[[ Input data open ]]

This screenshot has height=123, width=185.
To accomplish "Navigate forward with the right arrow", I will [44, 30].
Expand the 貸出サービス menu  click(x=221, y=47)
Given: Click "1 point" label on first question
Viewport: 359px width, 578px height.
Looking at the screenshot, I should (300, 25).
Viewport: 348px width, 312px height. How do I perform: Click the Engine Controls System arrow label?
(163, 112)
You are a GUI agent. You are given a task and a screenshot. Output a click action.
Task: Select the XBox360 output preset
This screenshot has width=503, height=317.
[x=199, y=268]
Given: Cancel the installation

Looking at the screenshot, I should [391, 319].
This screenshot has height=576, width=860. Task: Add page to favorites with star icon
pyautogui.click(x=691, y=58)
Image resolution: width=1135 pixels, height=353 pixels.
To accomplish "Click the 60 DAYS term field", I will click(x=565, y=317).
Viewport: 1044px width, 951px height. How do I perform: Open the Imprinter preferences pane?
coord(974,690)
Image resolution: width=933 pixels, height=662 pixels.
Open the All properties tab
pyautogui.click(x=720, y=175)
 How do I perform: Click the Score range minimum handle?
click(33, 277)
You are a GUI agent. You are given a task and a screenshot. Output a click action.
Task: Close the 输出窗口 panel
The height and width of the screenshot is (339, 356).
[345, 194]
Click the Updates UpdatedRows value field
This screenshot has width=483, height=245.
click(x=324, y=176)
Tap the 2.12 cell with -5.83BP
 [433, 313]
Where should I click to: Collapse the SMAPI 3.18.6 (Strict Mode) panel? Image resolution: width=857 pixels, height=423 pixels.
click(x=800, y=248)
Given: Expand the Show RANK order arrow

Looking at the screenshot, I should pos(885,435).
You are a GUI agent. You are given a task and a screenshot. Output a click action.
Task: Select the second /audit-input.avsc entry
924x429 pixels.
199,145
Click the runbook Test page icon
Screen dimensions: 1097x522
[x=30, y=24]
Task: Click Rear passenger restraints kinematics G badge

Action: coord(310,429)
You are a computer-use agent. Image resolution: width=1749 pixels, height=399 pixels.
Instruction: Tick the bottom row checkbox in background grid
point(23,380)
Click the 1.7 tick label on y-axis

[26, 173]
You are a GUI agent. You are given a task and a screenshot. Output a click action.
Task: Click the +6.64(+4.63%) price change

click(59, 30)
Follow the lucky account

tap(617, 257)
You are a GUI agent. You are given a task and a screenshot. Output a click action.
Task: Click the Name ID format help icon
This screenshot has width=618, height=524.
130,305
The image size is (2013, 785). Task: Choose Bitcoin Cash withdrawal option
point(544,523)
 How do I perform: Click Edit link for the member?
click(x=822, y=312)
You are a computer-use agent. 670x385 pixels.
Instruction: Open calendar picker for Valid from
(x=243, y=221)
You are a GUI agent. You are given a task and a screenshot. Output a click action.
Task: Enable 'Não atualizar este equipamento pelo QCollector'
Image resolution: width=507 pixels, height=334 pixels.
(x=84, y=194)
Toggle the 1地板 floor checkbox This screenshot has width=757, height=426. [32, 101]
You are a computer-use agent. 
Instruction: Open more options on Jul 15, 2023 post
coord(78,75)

[[ Input data closed ]]

Exact retyping is required: the line with "Instruction: Open calendar" through the end of the data, both ends included, and no other line.

▶ _Exercise output_
Instruction: Open calendar picker for Valid from
(x=243, y=221)
You are a GUI agent. You are given a task and a screenshot. Output a click action.
Task: Enable 'Não atualizar este equipamento pelo QCollector'
Image resolution: width=507 pixels, height=334 pixels.
(x=84, y=194)
Toggle the 1地板 floor checkbox This screenshot has width=757, height=426. [32, 101]
You are a computer-use agent. 
Instruction: Open more options on Jul 15, 2023 post
coord(78,75)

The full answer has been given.